Provenance
From the artist to James F. Sutton [d. 1915], New York; by inheritance to his wife; (Sutton sale, American Art Association, New York, 26 October 1933, no. 48); purchased by Chester Dale [1882-1962], New York; bequest 1963 to NGA.
Accession Number
1963.10.177
Medium
oil on canvas
Dimensions
overall: 73.4 x 100.5 cm (28 7/8 x 39 9/16 in.) | framed: 100.3 x 127.6 x 9.5 cm (39 1/2 x 50 1/4 x 3 3/4 in.)
Classification
Painting
Credit Line
Chester Dale Collection
Tags
Painting Impressionist & Modern (1851–1900) Oil Painting Canvas French
Background & Context
Background Story
Banks of the Seine, Vétheuil (1880) dates from the period when Monet lived in Vétheuil (1878-1881).a period of personal difficulty that produced some of his most powerful landscape painting. After leaving Argenteuil in 1878, Monet moved to Vétheuil, a small village on the Seine northwest of Paris, where he lived with Camille (who died in 1879) and the Hoschedé family in difficult circumstances. The Seine at Vétheuil—wider and more rural than at Argenteuil—provided subjects that were less suburban and more natural than his previous work. The year 1880 finds Monet navigating personal loss and professional uncertainty: Camille's death in September 1879 was devastating, and Monet's painting during this period alternates between grief-driven intensity and the professional discipline that sustained his career. The Banks of the Seine at Vétheuil likely depicts the landscape Monet could see from his house on the riverbank—a familiar, everyday subject that the act of painting transformed into something more. His handling of the riverbank—its vegetation, its geology, and the water's edge where land meets river—demonstrates the perceptual precision that always characterized his best work, even under emotional duress.
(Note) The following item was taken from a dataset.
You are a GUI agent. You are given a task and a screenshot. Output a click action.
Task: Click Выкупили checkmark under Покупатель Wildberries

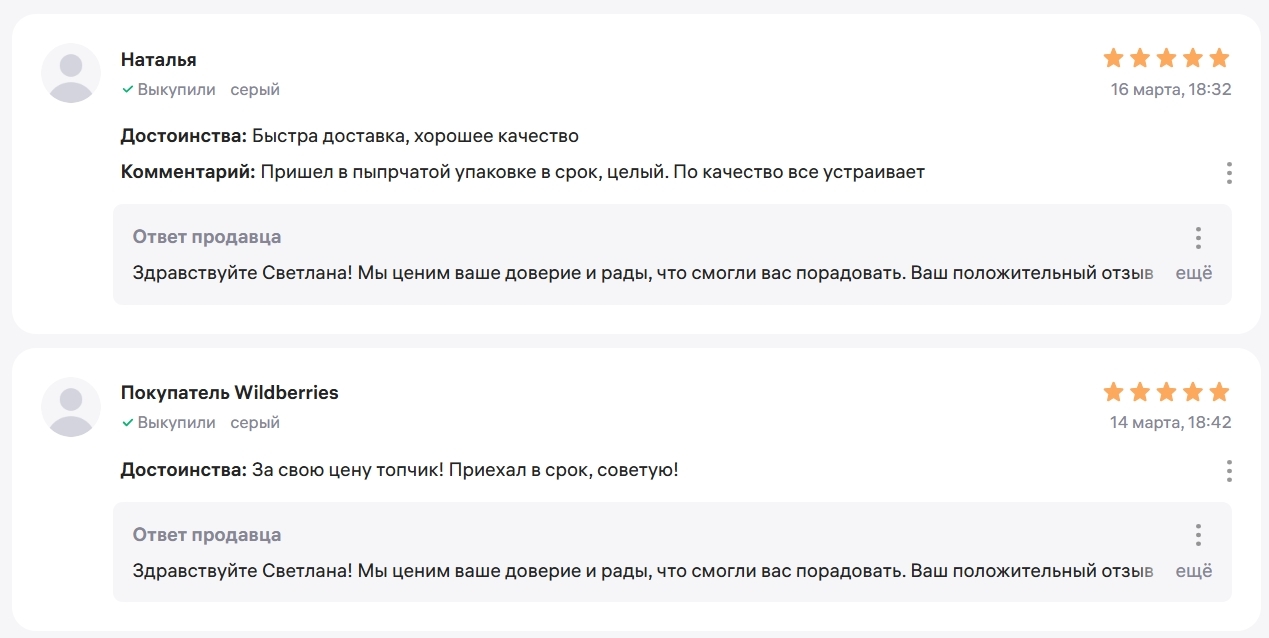click(x=128, y=423)
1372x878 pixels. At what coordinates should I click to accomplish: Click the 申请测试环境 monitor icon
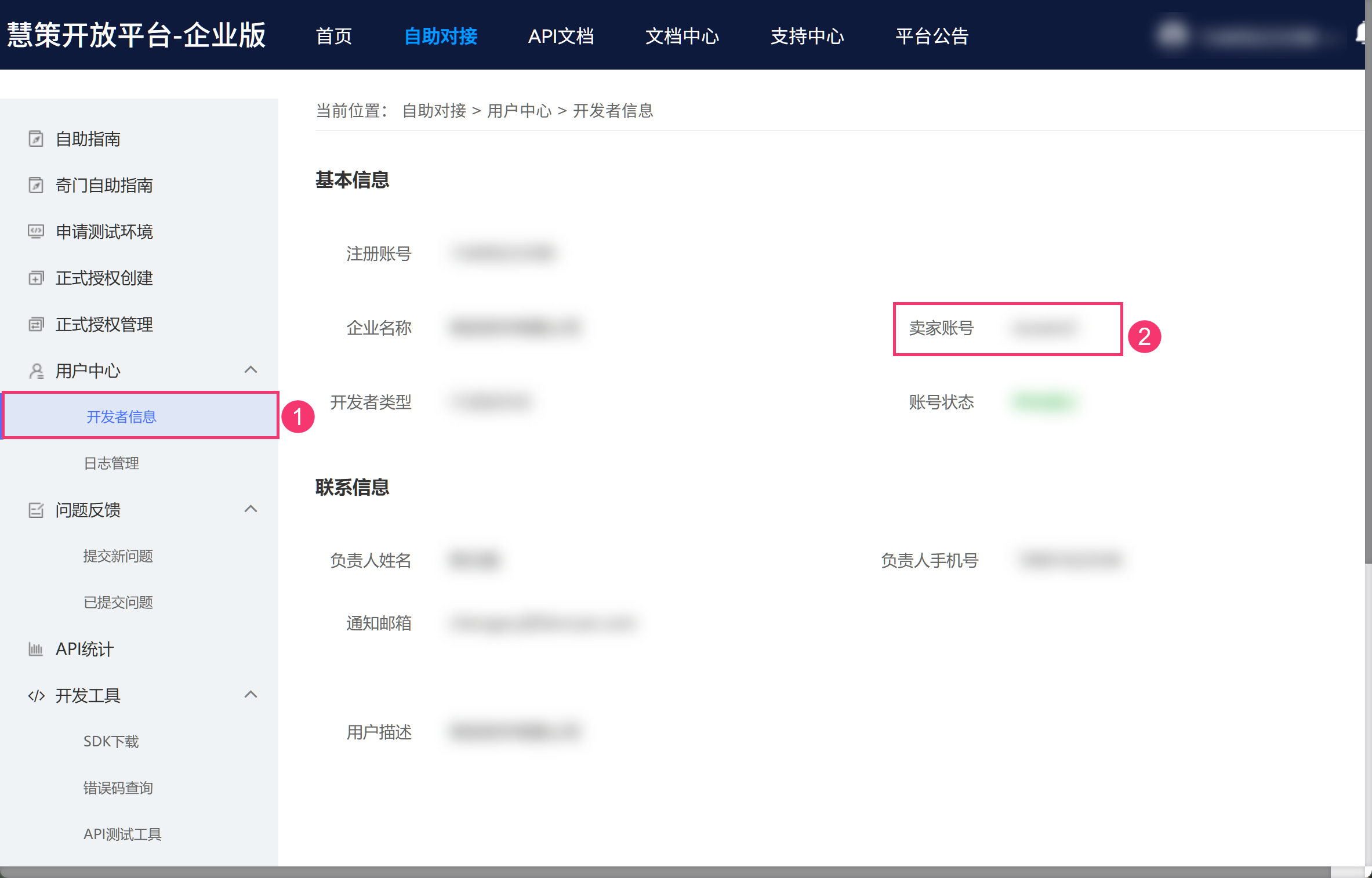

The painting's chromatic range—likely more restrained than the brilliant Argenteuil paintings—reflects the period's somber mood while maintaining the technical standards his dealers and collectors expected.
Cultural Impact
Monet's Vétheuil paintings influenced how the upper Seine was represented in art, establishing visual conventions for the river's more rural reaches. The paintings influenced later French landscape painters who similarly sought the Seine's quieter sections rather than the suburban subjects that had dominated Impressionist river painting. The Vétheuil period influenced how Monet's artistic development was understood, revealing how personal crisis could deepen rather than destroy artistic practice.
Why It Matters
This painting matters because it demonstrates how an artist can maintain professional discipline through personal crisis. The Banks of the Seine at Vétheuil, painted during one of the most difficult periods of Monet's life, achieves a beauty that contradicts the circumstances of its creation—arguing for art's power to transcend suffering through the discipline of attentive looking.